微熱:じゃあ日本語ラップ・シーンの裾野をどうやって広げるか? ということですけど、それにも限界があると思う。なぜかというと、彼らはシーンの内側に対してメッセージを発しているだけで、内輪にしか通用しないジャーゴンを扱っているだけだから。いまのハスリング・ラップの持つイリーガルな面なんかも特にそうですけど、それは一般的な認知として広がるものではない。とすると、一番有りうる線としては、ジャンルが様々に蛸壺化したひとつの小さい蛸壺のなかで細々とやっていくということなんだろうなと思うんです。

古川:そうだね。内側に向けたジャーゴンしかうたっていないわけだから裾野の広がりようがないと思う。あと、ハードコアなラップが一定以上の聴衆に認知されるようになると、今度は歌詞の内容やサンプリングのクリアランスまで、どうしたって含まれるイリーガルな要素とどう向き合って行くのか? という問題が浮上してくるし。
 だけど、08年が僕らを含めて一通り行き着いた年だという認識はあると思うんですよ。そうすると、やっぱりファンの方はその先を求めるじゃない? そうすると色々と生まれてくるような気はしているんだけど。

微熱:仕掛けとして日本語ラップを売るというのは簡単だと思うんです。そこそこのラップ・スキルがあって、リリックに共感させる構造をつくればある程度支持を得ることはできるはずなんです。でも、それはさっき言ったとおりひとつの蛸壺の中で局所的な支持を集めているだけに過ぎない。じゃあその現状を打破して、シーンの裾野を広げるにはどうすればいいか? 今日の復習みたいになりますけど、リアルな表現を追及するのならば、そこに抱えている問題まで掘り下げて言及すればいい。誰しもが抱えているだろう問題を提示することで、シーンの外にまで届きうるような幅広い影響力を持った作品になるのではないか?

古川:そうですね。そしてそれを伝えるためのメディアがあれば、そのメッセージがよりスムーズに伝わると思うんだけど。

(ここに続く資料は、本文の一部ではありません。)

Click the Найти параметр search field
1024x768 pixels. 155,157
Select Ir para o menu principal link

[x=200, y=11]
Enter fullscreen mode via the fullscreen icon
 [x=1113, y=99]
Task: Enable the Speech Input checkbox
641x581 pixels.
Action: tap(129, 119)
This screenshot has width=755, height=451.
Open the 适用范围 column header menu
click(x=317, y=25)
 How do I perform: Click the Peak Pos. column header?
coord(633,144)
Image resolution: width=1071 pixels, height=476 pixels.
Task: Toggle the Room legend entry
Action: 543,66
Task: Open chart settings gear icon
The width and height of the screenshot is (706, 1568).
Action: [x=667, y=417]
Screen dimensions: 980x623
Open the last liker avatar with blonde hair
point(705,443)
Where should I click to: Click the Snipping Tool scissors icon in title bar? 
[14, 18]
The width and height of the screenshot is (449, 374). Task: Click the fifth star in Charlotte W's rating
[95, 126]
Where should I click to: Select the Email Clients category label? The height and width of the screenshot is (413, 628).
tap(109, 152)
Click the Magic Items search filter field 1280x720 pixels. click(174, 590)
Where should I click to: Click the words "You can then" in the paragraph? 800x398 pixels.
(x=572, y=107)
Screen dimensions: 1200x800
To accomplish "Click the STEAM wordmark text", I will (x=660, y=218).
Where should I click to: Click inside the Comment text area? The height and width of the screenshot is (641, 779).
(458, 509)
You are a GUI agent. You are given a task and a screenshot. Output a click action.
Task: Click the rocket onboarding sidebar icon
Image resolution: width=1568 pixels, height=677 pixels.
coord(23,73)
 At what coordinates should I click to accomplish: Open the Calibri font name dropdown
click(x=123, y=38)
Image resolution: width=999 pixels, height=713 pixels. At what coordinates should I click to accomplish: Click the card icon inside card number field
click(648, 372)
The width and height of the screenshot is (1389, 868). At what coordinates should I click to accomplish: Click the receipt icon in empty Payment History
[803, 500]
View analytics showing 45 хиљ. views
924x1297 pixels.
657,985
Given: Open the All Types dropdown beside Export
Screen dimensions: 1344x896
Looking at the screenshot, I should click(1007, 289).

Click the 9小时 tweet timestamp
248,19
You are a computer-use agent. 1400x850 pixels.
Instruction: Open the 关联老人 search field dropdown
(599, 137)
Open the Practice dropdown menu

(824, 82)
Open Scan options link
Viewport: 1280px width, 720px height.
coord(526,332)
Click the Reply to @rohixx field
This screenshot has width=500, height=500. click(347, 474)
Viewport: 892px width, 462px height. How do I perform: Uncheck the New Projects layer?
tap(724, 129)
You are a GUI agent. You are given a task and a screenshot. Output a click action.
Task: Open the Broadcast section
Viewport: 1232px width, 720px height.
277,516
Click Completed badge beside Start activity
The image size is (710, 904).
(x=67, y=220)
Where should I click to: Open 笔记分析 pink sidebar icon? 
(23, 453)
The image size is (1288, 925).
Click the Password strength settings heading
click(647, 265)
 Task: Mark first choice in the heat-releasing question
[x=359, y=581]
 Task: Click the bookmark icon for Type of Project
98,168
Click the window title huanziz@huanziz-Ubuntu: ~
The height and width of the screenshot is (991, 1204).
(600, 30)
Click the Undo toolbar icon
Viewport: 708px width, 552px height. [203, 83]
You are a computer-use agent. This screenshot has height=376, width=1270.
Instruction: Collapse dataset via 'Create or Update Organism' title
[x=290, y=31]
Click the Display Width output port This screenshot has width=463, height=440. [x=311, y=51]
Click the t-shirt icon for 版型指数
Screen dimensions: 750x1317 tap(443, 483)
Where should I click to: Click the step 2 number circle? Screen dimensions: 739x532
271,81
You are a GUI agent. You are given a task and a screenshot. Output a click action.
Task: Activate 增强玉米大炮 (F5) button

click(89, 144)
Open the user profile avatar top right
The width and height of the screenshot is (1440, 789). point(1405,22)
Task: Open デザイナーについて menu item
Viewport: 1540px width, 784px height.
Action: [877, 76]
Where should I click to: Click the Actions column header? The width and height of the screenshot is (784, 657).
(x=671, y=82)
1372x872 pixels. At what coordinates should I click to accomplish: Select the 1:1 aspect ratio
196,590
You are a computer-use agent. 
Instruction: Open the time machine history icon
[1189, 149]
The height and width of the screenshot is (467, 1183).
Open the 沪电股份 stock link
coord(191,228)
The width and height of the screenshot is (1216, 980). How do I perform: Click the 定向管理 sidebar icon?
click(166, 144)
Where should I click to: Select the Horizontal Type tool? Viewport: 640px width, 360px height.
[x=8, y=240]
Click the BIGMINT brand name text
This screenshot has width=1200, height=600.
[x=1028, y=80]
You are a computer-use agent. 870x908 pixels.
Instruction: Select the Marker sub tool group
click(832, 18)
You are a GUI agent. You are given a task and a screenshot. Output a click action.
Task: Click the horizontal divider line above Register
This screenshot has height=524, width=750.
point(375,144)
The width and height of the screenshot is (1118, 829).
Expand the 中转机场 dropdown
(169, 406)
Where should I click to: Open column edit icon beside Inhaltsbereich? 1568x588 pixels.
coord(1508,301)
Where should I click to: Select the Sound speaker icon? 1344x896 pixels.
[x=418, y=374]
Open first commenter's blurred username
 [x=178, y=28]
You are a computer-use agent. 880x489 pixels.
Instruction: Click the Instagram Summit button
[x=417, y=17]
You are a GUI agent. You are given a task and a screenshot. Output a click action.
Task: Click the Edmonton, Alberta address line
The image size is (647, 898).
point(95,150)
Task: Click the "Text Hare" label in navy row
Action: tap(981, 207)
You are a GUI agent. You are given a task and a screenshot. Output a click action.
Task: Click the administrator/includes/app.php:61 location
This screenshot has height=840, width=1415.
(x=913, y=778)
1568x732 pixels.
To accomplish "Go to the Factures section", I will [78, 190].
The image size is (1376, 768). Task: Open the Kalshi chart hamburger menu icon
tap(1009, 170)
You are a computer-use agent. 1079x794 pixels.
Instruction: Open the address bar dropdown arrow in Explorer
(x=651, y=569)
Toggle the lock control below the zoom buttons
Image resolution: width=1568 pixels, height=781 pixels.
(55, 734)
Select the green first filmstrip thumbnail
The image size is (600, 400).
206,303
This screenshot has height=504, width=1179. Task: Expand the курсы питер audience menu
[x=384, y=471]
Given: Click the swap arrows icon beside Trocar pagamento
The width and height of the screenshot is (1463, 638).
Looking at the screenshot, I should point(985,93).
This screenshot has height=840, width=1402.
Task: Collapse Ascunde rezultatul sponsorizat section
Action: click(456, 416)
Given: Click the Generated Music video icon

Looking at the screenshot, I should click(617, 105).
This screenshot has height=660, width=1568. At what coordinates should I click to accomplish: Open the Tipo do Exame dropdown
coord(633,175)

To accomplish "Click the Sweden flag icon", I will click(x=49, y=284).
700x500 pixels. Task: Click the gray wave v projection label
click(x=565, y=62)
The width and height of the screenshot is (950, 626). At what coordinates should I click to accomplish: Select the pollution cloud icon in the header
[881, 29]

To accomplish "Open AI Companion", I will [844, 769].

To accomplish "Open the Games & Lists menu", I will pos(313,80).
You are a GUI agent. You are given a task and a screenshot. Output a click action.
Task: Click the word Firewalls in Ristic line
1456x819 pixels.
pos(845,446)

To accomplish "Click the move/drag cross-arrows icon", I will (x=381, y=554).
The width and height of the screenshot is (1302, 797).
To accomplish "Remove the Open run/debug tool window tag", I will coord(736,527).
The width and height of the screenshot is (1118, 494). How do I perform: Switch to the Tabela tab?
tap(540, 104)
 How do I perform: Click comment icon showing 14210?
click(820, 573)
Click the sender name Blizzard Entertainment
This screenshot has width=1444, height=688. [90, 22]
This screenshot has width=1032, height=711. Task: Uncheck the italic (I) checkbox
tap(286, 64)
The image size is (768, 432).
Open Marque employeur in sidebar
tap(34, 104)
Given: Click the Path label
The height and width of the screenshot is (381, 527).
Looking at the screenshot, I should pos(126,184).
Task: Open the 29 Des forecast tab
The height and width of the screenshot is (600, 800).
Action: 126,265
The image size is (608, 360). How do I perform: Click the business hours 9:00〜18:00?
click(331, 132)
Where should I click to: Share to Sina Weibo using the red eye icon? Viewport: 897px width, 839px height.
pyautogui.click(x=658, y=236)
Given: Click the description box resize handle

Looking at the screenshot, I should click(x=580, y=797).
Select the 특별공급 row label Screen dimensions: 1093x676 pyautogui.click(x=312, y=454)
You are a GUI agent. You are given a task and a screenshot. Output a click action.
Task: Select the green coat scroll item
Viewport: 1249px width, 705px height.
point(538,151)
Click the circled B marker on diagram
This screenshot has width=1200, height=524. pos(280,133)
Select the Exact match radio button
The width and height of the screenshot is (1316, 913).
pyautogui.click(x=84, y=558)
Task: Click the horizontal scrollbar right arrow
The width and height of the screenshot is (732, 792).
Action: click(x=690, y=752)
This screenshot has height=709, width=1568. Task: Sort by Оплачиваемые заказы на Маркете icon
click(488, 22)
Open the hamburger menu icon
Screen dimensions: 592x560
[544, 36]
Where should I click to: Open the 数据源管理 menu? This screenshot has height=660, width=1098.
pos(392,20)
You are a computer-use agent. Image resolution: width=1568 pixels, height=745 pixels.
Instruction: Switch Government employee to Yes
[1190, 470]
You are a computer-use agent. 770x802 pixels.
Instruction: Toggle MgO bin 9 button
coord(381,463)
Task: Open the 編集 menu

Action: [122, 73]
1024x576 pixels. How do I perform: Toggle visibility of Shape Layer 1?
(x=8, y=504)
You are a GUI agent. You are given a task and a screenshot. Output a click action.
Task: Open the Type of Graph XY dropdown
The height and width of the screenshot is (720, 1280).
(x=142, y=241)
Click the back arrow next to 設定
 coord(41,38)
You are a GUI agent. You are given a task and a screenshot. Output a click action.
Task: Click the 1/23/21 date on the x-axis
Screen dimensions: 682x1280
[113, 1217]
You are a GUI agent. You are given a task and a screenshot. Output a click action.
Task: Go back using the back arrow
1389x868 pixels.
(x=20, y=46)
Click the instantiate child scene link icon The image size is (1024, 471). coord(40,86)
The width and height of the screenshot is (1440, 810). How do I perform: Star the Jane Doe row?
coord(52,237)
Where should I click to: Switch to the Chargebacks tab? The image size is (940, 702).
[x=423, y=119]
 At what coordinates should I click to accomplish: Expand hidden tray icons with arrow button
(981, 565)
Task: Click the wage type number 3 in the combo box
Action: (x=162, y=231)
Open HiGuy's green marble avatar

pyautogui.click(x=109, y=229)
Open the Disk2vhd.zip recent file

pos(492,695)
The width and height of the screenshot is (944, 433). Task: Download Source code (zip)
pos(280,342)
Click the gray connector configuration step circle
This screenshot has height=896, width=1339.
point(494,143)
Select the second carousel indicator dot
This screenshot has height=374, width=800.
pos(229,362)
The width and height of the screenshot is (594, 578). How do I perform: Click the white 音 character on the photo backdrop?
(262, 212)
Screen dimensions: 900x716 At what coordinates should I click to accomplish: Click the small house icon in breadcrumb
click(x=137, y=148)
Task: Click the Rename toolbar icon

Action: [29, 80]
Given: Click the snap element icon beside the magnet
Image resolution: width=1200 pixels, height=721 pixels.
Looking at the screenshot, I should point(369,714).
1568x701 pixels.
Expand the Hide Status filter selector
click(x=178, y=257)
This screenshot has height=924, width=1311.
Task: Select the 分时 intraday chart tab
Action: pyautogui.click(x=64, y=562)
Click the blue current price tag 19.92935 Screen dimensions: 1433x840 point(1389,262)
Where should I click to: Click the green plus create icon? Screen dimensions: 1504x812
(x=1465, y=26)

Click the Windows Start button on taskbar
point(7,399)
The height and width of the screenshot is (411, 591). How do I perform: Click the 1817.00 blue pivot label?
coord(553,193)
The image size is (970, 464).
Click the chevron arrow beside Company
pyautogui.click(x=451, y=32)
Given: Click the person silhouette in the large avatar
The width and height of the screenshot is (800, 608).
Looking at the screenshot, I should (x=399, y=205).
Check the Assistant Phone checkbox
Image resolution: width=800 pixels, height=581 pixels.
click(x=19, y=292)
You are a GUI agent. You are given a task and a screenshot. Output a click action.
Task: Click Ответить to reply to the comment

微熱:あるいはそう簡単に支持を得ることはできないかもしれないけども、ヒップホップ的な価値観というものはもっとたくさんあるのだからそこに目を向けていくということも、新しい価値観を育んで新しいものを作っていくうえで大切なのではないか? 押韻みたいな価値観がそうだったように。

古川:あと、社会情勢的な話と絡めるんであれば、3~4年前くらいまでは勝ち組/負け組みたいな構図があったけど、08年以降は総負けみたいになってきたじゃないですか。

微熱:勝ちが無いっすよね。

古川:ちょっと前まで勝っていた人が負けてきているしね。だから、どん詰まり感みたいなものがもっと支配的な空気になってくると思うんだけど、その中でじゃあ日本語ラップが何を歌うかだよね。S.L.A.C.K.あたりはそういった意味でも面白いと思ったんだけど。
 少なくとも08年までは負け組/勝ち組という構図の中でヒップホップは生命力を得ていたところもあるけど、それが08年を境にみんな負け組となって、それじゃあこれからどういうことを歌うのか。

微熱:いまは勝ちを目指すという姿勢そのものに説得力がないですからね。

古川:ファック・ヒルズ!みたいな価値観がもう古くなってきているからね。

微熱:早いですね。

古川:早いよ。でも、実際に社会情勢がそれくらいのスピードで移ってしまったからね。だから、社会的な存在としての日本語ラップが何を表現するのかしばらく注目したいと思っているんだけど。